Factors that may influence a region’s sensitivity to snowmelt rates range from subsurface composition to vegetation root depth and even humidity, and Harpold said more research is needed to determine how different regions may be affected. In the meantime, he hopes for more dialogue between the scientific community, policy makers and the public. He recommends the non-profit environmental organization Protect Our Winters as one avenue for people looking to engage on climate issues. The group—comprised of winter sports athletes, enthusiasts and businesses in the industry—is engaged in numerous climate education initiatives, as well as lobbying activities.Water bills
In Nevada, the state with the driest climate, the dialogue often centers on the use of our known water supply. The peak season for water demand is drawing to a close. But with fewer than six months before the Nevada Legislature convenes for its 79th session, water issues remain front and center, presenting several matters for the public to keep its eye on in the coming months.
On the regional level, there’s the possible dissolution of the Western Regional Water Commission. The commission was created by the legislature in 2007 to bring together several Truckee Meadows government entities for the purpose of water planning and conservation. Among the duties tasked to the WRWC was exploring options for consolidating regional water utilities. In December 2014, Washoe County Water Resources and South Truckee Meadows General Improvement District were consolidated into TMWA. Having met this and several other goals for which it was created, the WRWC board of trustees asked its staff, in March, to look into the procedure and consequences of dissolution or of transferring its powers and duties to TMWA.
While the possibility was discussed again during the commission’s Aug. 17 board meeting, WRWC chair and Washoe County Commissioner Vaughn Hartung said he doesn’t believe there was much appetite among the trustees to move forward with dissolution, in part because of ongoing projects like an exploration of the potential use of drones for aerial cloud seeding.
It is, however, still possible that the WRWC may seek a legislator to introduce a bill to disband the commission during the upcoming legislative session.

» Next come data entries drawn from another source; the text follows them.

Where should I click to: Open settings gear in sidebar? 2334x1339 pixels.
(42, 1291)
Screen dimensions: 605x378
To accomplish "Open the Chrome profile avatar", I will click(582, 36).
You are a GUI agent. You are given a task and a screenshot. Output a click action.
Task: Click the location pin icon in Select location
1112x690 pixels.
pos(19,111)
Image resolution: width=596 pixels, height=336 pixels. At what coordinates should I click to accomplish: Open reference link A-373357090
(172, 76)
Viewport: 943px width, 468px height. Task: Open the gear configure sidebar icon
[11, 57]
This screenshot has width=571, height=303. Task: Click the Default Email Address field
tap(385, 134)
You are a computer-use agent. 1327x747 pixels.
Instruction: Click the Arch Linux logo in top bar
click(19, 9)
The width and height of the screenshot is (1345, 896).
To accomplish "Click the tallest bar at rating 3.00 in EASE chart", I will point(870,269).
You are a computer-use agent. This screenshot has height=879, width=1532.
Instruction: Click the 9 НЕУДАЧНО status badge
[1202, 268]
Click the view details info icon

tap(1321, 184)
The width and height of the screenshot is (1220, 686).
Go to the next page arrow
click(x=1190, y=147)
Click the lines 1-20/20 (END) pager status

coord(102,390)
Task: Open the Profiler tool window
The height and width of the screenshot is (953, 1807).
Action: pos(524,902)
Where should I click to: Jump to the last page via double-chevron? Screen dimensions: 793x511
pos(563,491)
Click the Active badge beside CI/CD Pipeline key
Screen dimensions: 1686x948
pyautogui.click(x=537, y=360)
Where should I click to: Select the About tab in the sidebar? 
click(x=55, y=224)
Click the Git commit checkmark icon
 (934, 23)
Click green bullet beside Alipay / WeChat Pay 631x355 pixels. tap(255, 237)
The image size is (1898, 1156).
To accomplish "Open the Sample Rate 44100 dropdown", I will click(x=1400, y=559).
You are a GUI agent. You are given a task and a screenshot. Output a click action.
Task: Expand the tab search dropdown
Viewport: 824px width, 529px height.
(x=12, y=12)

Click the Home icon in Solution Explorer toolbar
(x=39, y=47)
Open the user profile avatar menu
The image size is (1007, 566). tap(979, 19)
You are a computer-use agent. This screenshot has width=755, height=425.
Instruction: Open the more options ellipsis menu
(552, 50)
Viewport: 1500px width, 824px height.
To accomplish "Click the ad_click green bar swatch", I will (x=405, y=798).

At a statewide level, the Legislative Commission’s Subcommittee to Study Water is of interest. The interim subcommittee held its last of six meetings on Aug. 26 and approved five bill draft requests (BDRs) to send to the 2017 legislature, based on recommendations received from government agencies, organizations and citizen groups around the state. One BDR pertains to funding for cloud seeding operations. Another is aimed at establishing accurate accounting of the number of water rights that predate Nevada water statutes established in 1905, 1913 and 1939. A third would give the state engineer more flexibility in managing water use in areas where well withdrawals consistently exceed the perennial yield of groundwater basins.
Before deciding on which recommendations to pursue, the committee members heard more than three hours of public comment—mostly from domestic well owners who believed, thanks in part to the circulation of an error-laden online petition, that the subcommittee was trying to reduce their water use rights by 75 percent and mandate the installation of water meters.
Requiring water meters on “all users in the state” was one of the recommendations, but the subcommittee chose not to create a BDR from it. The proposal to curtail water use rights was aimed specifically at new wells in severely over-appropriated water basins and areas where pumping regularly exceeds basin yield—and a BDR will be created from it. A final BDR proposes to allow the state engineer to limit domestic well pumping to indoor use and the watering of outdoor pets and livestock during times of curtailment.
Subcommittee chair Senator Pete Goicoechea, R-Eureka, tried to explain to angry citizens in attendance—many of whom suggested petitioning for recall of the subcommittee members—that the bills drafted would have to pass in the legislature before taking effect.
“What this committee does, again, would only be a recommendation,” he said. “It’ll come back to the full legislature next spring. There’s nothing we put in place. I don’t think a lot of people understand that.”